Fundamental questions are: how does PvALF gain access to the phas promoter, and how does the ABA-stimulated signal transduction cascade activate transcription? An attractive possibility is that PvALF accesses the chromatin-constrained promoter upon displacement of histones during replication (12, 13). This concept is supported by the fact that DNA replication and endoreduplication are characteristic of bean embryogenesis where the phas gene is active (14). A role for DNA replication was further implicated by the observed decrease in de novo activation of the phas promoter by protein synthesis inhibitors in the presence of the replication inhibitors, aphidicolin and hydroxyurea (15). Analyses of Arabidopsis embryos during development revealed the presence of active DNA replication (16) concomitant with the initiation and accumulation of maturation-specific proteins. However, the current view pertaining to the mode of action of ABA is that it blocks cell division by preventing DNA replication and arresting the cell cycle at G₁/S (17). To address the role of DNA replication (or S phase progression) in PvALF- and ABA-mediated activation, we employed replication inhibitors and also assessed the effect of S phase arrest on MAT and LEA gene activation. Our results show that S phase progression is required for PvALF- and ABA-mediated promoter activation and is critical for accumulation of the ABA signal effector ABI5.

	EXPERIMENTAL PROCEDURES

TOP ABSTRACT INTRODUCTION EXPERIMENTAL PROCEDURES RESULTS DISCUSSION REFERENCES

 
Plasmid Construction—The PvAlf coding region (2.3 kb) was obtained by digesting pJIT-PvAlf (11) with SalI and SmaI. The released fragment was ligated to pTA7002 (18) that had been digested with SpeI, end-filled, and then digested with XhoI. The resulting construct, pGVG-PvAlf, yields glucocorticoid-inducible expression of PvALF. The PvAlf coding region was PCR-amplified to incorporate restriction sites for NcoI and SalI and was mobilized into pPCR-Script® (Amp) SK+ (Stratagene). Subsequently, the PvAlf coding region was released by partial digestion with NcoI followed by complete digestion with SalI and ligated to NcoI-SalI-digested vector pET-30(a) (Novagen) to obtain PvAlf/pET. Mobilization of the PvAlf region into pET-30(a) confers a His₆ tag and an S-tag to PvALF upon translation (HisSPvALF). The 2.4-kb HisSPvAlf region was PCR-amplified to introduce restriction sites for AscI and PacI, and the PCR product was mobilized into pPCR-Script®. The HisSPvAlf fragment was then released using AscI and PacI and ligated to AscI-PacI-digested vector pER8 (19). The resulting construct, pXVE-HisSPvAlf, yields the estrogen-inducible expression of PvALF in plants.
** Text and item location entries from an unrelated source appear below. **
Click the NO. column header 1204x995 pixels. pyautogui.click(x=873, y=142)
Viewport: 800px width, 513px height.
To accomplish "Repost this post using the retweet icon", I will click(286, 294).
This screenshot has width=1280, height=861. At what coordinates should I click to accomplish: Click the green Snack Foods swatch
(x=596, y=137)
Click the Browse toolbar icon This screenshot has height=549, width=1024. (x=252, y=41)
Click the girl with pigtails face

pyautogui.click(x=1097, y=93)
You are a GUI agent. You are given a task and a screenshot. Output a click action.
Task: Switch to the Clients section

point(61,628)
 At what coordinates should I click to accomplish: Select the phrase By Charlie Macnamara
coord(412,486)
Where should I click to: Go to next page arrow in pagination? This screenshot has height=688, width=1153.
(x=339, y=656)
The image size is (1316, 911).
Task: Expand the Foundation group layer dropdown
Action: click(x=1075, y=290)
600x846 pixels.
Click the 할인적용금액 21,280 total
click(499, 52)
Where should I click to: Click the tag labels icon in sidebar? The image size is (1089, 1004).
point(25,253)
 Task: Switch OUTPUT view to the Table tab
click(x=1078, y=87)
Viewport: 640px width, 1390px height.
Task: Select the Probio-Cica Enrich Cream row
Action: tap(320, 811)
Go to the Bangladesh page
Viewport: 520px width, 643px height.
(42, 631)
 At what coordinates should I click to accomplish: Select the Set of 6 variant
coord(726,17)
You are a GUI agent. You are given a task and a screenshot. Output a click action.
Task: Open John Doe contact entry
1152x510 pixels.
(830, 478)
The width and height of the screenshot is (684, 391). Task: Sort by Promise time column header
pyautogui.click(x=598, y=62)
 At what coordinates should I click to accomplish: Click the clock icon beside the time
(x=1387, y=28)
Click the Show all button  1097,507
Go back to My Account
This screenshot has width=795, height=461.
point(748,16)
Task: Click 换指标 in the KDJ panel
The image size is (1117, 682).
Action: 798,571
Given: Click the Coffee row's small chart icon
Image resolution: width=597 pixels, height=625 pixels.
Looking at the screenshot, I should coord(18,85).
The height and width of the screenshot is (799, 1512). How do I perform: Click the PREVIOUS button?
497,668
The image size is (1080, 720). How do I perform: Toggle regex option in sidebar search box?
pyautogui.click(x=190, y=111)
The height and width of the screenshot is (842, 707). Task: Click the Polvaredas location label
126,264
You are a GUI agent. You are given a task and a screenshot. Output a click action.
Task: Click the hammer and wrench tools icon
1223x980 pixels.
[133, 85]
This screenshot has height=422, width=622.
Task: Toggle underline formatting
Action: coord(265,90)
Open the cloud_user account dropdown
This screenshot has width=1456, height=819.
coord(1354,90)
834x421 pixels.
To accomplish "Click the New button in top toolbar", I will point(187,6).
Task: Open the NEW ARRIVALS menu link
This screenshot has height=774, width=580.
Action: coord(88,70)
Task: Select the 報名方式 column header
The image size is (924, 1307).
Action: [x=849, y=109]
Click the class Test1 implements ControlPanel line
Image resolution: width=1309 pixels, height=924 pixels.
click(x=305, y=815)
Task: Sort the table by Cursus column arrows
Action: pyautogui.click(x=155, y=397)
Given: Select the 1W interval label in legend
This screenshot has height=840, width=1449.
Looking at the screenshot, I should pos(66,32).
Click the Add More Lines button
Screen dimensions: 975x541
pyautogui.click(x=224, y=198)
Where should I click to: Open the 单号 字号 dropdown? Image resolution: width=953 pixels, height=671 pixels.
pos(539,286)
Plant Transformation—Tobacco leaf discs from line 58.1A, homozygous for –1470phas/uidA (20), were transformed with Agrobacterium strain LBA4404 harboring pGVG-PvAlf (3). Thirty-four hygromycin-resistant (GR1–34) plants were grown to maturity. Following induction of PvALF expression with 90 µM dexamethasone (DEX; Sigma) and activation by 200 µM ABA (Calbiochem), leaves from lines GR3, GR24, and GR30 strongly expressed GUS. Homozygous line GR30 (GVG-PvALF::–1470phas/uidA) was used for the studies reported here.

Arabidopsis plants (ecotype Columbia) were transformed (4, 21) with a mixed culture of Agrobacterium strain GV3101 harboring pXVE-HisSPvAlf or p–1470phas-uidA-3'/HM301K. Twenty-four hygromycin- and kanamycin-resistant T1 plants were obtained. Estradiol- and ABA-mediated induction, followed by histochemical staining, was conducted to evaluate the level and uniformity of phas-driven GUS expression. Genomic DNA blot analysis showed that line Alf5'-2, used in these studies, contained two copies of the two T-DNA cassettes (XVE-HisSPvAlf::Pnos-hptII-nos and –1470phas-uidA-3'::Pnos-nptII-nos).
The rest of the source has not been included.